Direito

20/06/2021 | domtotal.com

Operação resgata 84 trabalhadores em condições análogas à escravidão no interior de Minas

Empregados não tinham local para refeições e nem banheiro

Fiscais flagraram situação no interior de Minas
Fiscais flagraram situação no interior de Minas (Grupo de Combate ao Trabalho Escravo em MG/ Divulgação)

Um grupo de 84 trabalhadores rurais foi resgatado em condições análogas à escravidão em lavoura de milho no Condomínio Santa Maria em Paracatu, no Triângulo Mineiro.

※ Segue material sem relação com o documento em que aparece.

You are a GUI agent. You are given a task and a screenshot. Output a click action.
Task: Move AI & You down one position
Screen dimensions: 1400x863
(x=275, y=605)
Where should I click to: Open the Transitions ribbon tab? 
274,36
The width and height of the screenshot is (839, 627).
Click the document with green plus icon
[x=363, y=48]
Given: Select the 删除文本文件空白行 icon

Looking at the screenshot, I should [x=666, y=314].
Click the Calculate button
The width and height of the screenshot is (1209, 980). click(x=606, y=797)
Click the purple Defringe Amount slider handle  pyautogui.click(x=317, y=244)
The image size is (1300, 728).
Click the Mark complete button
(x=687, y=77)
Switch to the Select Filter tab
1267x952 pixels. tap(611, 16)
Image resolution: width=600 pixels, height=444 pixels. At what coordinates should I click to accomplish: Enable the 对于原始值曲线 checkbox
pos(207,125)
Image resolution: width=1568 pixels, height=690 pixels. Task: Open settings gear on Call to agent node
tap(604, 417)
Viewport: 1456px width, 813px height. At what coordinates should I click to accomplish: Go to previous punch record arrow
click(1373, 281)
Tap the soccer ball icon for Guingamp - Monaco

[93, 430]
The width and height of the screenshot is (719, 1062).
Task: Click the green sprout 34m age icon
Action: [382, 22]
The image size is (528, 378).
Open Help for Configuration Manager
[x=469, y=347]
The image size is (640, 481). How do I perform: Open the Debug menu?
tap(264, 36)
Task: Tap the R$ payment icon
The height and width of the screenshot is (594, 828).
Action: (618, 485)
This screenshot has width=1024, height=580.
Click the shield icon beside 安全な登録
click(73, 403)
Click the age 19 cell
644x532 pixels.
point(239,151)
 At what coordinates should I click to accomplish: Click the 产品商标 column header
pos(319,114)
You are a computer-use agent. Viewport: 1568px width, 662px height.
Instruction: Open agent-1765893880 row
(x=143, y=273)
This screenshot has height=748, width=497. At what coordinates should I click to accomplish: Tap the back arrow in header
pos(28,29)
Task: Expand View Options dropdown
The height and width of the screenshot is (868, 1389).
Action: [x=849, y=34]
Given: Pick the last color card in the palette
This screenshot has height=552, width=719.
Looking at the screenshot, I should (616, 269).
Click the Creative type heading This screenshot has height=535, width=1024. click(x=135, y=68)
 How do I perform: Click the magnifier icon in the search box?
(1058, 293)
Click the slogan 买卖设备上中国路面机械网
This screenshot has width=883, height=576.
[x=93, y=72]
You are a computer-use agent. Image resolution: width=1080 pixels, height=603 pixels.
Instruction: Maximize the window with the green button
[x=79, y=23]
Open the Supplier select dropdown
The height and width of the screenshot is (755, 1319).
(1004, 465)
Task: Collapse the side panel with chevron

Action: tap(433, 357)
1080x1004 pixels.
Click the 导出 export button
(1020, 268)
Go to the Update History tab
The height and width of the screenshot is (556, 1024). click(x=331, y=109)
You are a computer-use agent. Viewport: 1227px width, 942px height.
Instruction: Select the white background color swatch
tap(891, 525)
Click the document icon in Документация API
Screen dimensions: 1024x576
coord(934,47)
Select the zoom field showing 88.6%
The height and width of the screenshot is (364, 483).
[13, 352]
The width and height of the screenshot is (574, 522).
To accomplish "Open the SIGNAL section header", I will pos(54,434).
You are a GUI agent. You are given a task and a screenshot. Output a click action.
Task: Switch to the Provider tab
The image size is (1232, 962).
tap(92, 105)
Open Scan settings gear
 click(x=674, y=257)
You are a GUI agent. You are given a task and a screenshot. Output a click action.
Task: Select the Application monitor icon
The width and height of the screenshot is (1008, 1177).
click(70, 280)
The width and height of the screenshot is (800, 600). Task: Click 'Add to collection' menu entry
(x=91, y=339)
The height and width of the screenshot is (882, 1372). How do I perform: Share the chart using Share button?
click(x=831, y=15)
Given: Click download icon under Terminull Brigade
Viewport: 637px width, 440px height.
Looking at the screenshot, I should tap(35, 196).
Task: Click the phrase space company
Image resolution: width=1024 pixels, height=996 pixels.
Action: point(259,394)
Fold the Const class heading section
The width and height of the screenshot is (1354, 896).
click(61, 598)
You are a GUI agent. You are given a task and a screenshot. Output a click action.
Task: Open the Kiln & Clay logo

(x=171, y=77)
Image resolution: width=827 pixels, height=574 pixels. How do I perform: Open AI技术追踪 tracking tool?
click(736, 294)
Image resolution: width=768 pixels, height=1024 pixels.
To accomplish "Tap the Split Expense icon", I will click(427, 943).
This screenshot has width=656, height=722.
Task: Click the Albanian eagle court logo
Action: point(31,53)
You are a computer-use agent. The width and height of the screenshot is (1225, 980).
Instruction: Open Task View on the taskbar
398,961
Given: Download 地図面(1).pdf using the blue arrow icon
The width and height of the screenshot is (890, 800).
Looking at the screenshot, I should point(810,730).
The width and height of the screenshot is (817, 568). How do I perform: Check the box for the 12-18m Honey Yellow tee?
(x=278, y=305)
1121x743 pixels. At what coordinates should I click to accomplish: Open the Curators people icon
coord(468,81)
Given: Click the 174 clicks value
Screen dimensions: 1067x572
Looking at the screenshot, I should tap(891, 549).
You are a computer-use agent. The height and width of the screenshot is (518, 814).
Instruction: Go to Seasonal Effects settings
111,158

A fiscalização, que teve início no dia 8 deste mês, foi realizada em conjunto pelo Ministério Público do Trabalho (MPT), Auditoria Fiscal do Trabalho (Ministério da Economia) e Polícia Rodoviária Federal (PRF) e resultou na quitação de acertos rescisórios, pagamento de dano moral e interdição de alojamentos e cantina da fazenda onde as irregularidades foram flagradas.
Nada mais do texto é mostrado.